> WHAT YOU HAVE TO DO
Could you transcribe the entries below exactly, starting at the line that contains "This screenshot has width=1920, height=698." and stopping at the last line, without any pictures?

Stored items
========

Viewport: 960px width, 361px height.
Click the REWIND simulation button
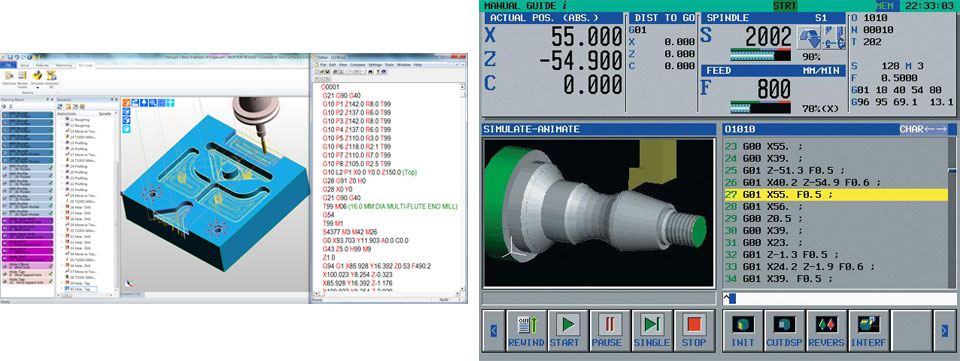(x=526, y=330)
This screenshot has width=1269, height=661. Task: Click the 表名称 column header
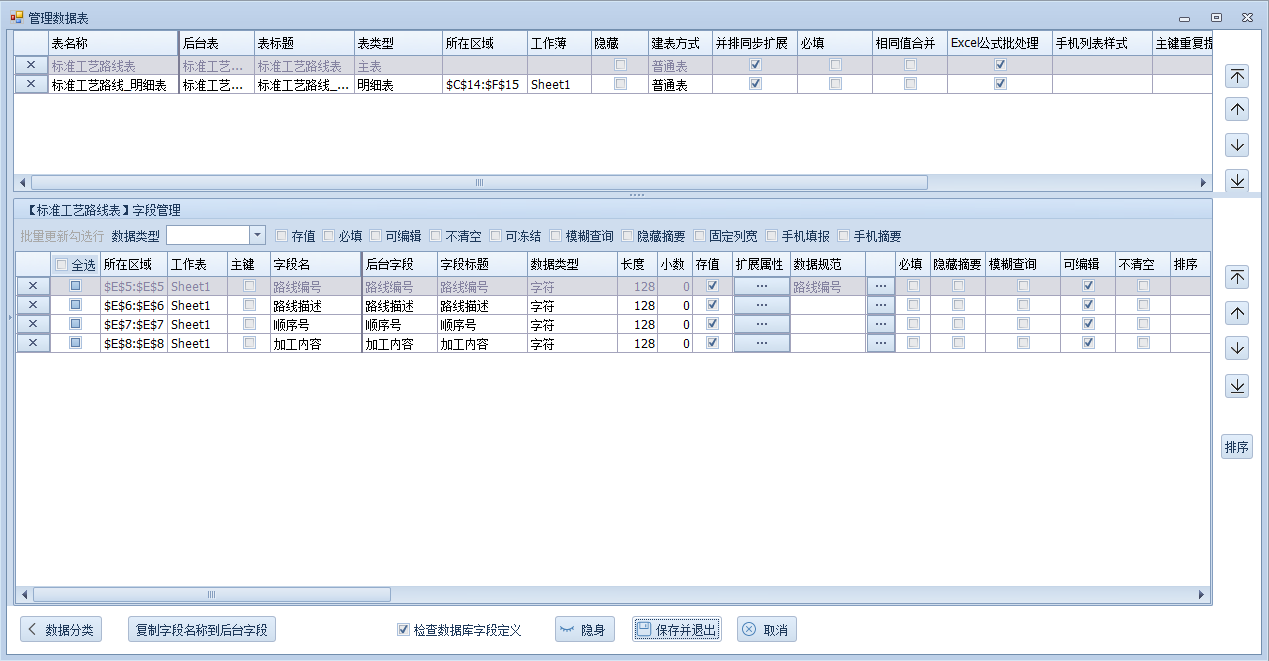coord(112,44)

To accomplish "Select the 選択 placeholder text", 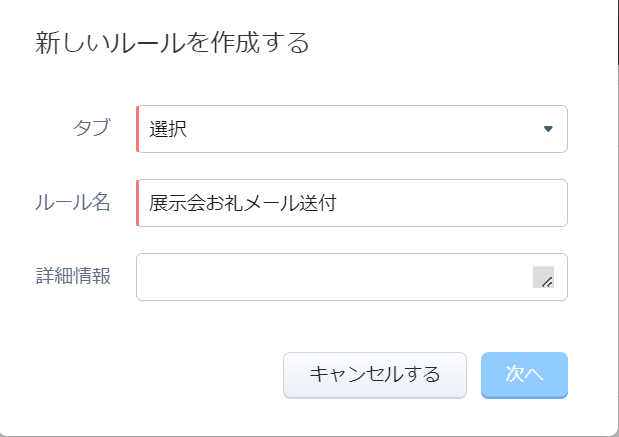I will pyautogui.click(x=168, y=129).
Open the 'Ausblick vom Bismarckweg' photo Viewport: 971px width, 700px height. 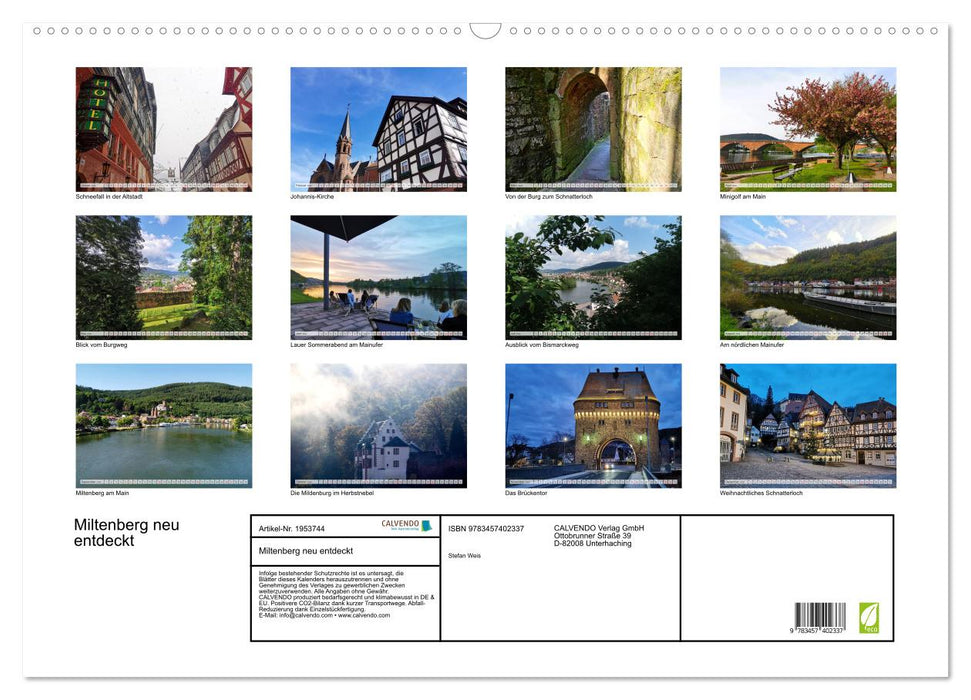pos(592,277)
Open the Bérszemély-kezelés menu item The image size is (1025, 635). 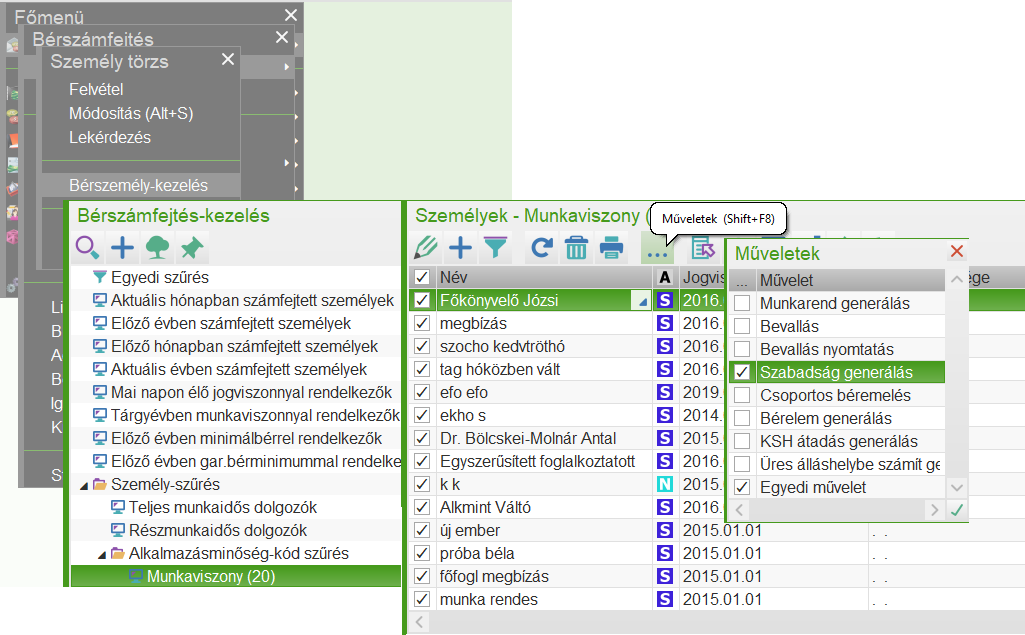[x=139, y=185]
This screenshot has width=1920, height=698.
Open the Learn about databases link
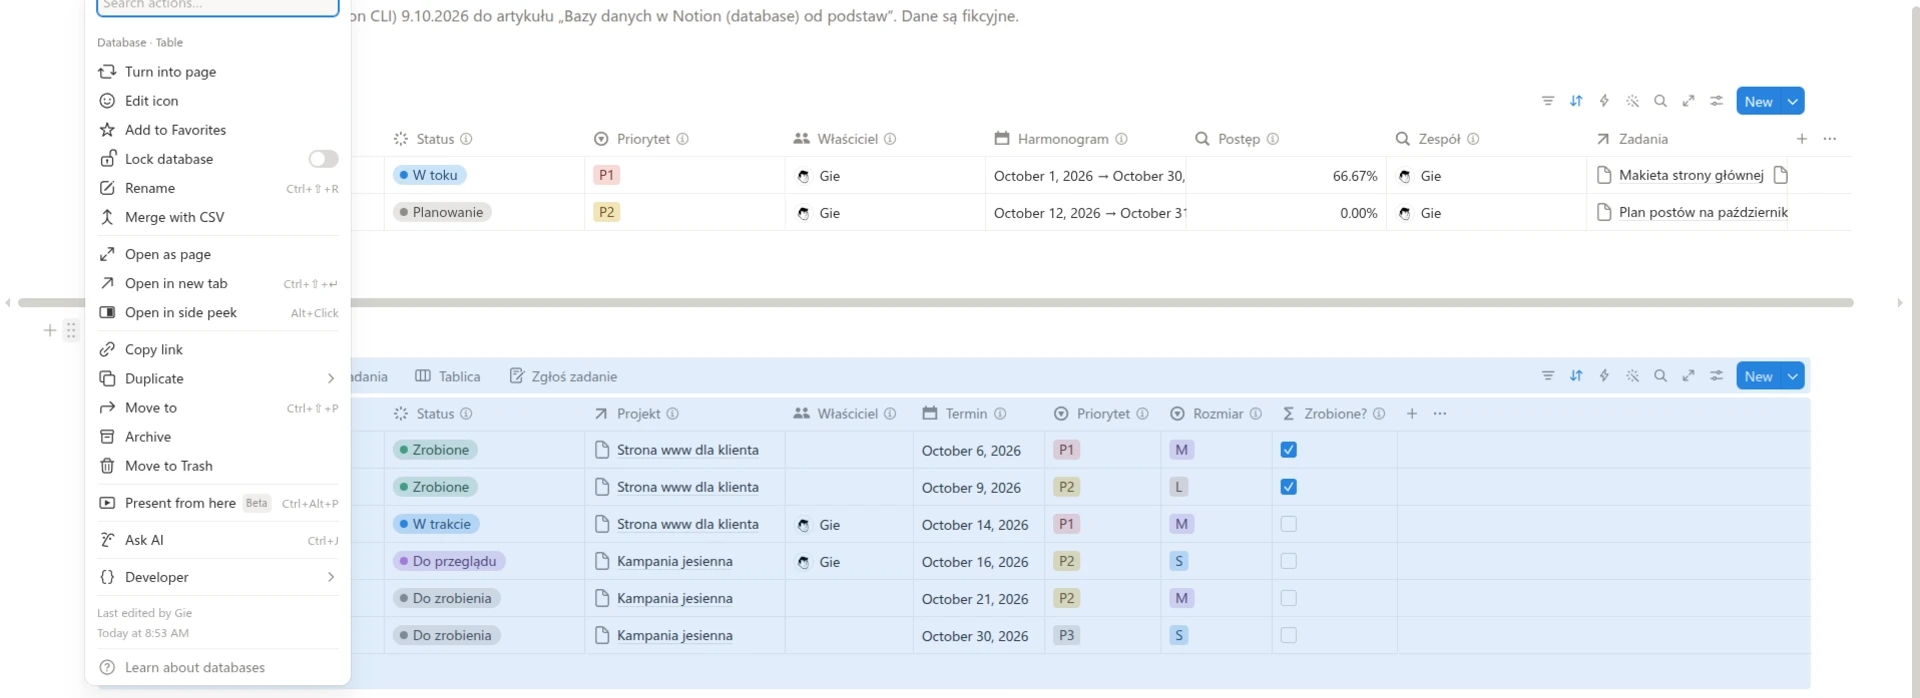click(195, 668)
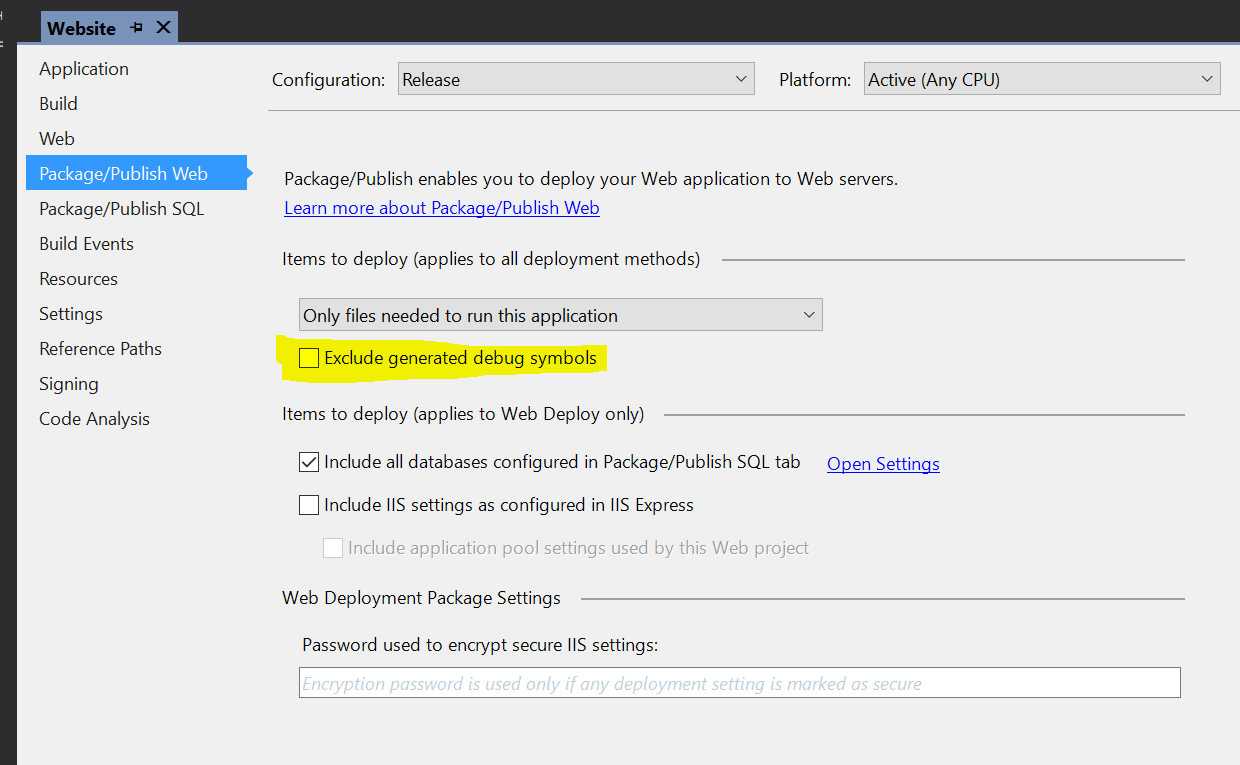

========

> SOLVED EXERCISE
This screenshot has width=1920, height=698.
Open the Learn about databases link
click(195, 668)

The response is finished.